Target position records:
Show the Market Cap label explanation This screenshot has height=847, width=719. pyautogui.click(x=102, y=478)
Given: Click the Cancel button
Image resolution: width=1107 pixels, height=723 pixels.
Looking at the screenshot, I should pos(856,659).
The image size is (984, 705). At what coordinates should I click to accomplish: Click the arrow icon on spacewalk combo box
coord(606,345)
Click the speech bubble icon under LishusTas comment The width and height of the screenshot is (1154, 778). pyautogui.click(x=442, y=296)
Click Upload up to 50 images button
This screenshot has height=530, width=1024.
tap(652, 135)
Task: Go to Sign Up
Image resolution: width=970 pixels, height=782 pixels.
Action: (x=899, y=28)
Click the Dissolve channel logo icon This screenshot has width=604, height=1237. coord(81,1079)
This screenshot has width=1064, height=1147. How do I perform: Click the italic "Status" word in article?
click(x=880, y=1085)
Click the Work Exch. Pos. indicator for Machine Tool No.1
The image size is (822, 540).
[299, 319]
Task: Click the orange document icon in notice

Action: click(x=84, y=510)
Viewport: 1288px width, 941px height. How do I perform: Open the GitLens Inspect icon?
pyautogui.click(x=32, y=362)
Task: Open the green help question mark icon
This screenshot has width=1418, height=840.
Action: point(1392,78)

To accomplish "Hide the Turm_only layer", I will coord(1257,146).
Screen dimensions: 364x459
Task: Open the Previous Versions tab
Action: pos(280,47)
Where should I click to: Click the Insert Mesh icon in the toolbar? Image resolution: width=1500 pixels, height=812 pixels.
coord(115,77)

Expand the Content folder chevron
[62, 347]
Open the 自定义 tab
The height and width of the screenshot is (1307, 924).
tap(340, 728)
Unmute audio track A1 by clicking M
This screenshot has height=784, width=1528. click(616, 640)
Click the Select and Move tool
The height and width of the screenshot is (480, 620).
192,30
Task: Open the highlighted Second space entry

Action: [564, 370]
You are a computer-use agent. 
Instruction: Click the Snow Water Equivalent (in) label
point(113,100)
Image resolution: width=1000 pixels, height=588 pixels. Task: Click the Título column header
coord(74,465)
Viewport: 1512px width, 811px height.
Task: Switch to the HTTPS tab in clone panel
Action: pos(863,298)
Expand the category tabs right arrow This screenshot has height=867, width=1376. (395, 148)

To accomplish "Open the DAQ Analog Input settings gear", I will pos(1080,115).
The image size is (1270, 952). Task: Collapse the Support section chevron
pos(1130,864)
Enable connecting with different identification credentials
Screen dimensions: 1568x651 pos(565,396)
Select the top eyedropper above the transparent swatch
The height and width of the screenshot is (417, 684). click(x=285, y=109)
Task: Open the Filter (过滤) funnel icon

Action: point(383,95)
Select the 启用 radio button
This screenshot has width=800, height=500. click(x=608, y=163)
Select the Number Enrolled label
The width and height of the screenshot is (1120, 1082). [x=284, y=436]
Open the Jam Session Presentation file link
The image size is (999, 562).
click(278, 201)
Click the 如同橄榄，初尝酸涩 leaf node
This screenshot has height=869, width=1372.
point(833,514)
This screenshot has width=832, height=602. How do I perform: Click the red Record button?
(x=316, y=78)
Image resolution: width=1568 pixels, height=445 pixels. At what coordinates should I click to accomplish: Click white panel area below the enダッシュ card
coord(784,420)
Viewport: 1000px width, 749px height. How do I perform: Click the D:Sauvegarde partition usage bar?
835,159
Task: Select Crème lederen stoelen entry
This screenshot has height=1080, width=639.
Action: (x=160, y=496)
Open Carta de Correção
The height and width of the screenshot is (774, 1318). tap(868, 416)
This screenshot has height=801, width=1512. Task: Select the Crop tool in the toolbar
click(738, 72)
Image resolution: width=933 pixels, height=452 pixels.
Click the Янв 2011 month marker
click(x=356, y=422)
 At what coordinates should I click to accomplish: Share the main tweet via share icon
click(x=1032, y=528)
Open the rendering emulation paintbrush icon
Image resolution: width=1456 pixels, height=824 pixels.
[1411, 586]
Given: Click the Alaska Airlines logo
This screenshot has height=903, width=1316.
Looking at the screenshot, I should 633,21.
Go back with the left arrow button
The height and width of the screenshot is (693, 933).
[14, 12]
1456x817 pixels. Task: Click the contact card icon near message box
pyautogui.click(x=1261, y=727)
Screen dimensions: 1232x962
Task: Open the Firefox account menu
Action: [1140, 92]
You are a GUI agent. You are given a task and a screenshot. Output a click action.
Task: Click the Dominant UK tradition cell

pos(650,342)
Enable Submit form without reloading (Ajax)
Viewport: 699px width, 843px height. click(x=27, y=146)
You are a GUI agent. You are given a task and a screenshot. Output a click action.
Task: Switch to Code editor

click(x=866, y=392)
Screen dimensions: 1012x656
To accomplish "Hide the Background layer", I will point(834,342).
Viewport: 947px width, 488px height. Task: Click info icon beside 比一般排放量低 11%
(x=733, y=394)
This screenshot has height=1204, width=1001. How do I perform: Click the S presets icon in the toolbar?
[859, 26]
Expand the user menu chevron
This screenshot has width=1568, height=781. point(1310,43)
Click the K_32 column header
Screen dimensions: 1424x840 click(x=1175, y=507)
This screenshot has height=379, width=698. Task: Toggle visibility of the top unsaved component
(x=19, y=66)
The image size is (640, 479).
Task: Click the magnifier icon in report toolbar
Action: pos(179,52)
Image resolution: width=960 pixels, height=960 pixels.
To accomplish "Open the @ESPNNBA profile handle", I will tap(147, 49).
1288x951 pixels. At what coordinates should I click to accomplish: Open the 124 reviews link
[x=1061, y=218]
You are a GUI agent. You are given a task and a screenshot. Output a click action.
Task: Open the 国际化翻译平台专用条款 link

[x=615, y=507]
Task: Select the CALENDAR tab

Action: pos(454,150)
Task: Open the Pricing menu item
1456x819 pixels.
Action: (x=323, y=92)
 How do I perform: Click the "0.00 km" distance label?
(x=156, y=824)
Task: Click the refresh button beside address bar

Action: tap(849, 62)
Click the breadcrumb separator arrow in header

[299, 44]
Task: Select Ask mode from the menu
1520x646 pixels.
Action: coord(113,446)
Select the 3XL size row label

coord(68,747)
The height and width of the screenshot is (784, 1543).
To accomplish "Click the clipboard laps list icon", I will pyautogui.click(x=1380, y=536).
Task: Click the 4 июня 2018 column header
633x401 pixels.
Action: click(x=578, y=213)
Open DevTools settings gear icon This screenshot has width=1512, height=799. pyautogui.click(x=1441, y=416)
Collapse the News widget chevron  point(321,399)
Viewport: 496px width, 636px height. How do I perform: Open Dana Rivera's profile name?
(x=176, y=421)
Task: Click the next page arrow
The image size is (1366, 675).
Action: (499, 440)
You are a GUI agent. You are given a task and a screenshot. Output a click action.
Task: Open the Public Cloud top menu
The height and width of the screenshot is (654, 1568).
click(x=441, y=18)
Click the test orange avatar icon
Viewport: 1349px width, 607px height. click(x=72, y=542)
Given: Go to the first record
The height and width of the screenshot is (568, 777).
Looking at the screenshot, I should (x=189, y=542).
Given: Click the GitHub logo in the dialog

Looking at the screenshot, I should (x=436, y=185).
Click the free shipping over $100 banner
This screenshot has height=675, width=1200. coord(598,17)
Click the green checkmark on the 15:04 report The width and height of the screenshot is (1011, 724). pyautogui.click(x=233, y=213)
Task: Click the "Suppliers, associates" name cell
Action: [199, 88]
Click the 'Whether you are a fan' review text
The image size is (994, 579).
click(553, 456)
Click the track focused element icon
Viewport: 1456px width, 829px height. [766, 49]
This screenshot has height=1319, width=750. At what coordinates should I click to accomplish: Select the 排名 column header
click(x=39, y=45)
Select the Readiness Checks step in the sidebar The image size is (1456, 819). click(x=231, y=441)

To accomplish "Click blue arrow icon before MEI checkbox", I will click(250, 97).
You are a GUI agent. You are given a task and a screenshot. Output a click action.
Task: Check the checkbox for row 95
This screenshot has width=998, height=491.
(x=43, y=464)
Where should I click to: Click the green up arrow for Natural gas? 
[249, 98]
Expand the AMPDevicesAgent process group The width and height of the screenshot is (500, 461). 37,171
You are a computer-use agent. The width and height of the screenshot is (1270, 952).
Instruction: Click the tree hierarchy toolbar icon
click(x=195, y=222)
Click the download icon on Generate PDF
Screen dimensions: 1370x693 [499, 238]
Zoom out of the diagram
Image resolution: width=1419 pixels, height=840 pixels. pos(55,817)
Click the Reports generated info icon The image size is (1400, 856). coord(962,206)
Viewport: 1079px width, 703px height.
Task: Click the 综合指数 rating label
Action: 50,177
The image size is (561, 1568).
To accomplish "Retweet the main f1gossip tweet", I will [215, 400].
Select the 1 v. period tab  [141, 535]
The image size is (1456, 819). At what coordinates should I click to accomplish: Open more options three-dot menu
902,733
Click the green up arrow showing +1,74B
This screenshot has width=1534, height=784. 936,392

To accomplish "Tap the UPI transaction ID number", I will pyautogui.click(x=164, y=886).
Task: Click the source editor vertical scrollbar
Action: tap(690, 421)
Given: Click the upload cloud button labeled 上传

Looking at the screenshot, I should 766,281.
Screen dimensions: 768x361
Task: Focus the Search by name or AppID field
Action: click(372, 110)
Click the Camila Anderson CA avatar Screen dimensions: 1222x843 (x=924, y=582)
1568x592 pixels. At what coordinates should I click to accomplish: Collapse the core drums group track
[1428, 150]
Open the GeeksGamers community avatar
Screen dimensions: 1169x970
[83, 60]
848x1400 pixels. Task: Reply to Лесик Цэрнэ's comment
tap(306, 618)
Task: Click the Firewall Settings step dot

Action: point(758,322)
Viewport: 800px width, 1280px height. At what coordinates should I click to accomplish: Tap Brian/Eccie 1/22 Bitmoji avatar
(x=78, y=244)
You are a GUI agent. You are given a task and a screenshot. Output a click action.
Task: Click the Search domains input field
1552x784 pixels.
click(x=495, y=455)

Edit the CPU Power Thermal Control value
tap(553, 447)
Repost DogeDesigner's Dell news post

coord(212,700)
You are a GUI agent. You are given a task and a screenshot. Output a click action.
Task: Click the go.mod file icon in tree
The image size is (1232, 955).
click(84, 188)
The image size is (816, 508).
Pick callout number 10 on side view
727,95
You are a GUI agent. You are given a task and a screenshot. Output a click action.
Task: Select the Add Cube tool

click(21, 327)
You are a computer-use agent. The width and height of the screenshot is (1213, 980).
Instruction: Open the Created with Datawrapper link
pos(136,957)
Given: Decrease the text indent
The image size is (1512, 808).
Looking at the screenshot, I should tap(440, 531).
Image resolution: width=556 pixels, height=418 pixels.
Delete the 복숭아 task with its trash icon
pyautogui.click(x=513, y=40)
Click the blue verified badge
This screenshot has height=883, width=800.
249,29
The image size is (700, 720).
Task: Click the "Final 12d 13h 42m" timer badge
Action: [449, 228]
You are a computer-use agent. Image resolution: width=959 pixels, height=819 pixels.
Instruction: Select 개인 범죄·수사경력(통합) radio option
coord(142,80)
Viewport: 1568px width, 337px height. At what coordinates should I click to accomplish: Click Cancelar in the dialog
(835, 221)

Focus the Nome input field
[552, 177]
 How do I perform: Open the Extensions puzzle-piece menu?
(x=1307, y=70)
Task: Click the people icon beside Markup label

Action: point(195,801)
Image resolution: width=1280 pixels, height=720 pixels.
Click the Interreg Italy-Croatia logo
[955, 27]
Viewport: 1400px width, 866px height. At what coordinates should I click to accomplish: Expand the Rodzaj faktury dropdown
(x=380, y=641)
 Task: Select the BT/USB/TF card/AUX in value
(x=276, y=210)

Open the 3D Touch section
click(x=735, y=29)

◆ TASK STATEMENT ◆
Reproduce the lines of the material verbatim, from its first line through the line containing "Looking at the screenshot, I should pos(856,659).".

◆ RESULT OF THE EXERCISE ◆
Show the Market Cap label explanation This screenshot has height=847, width=719. pyautogui.click(x=102, y=478)
Given: Click the Cancel button
Image resolution: width=1107 pixels, height=723 pixels.
Looking at the screenshot, I should pos(856,659).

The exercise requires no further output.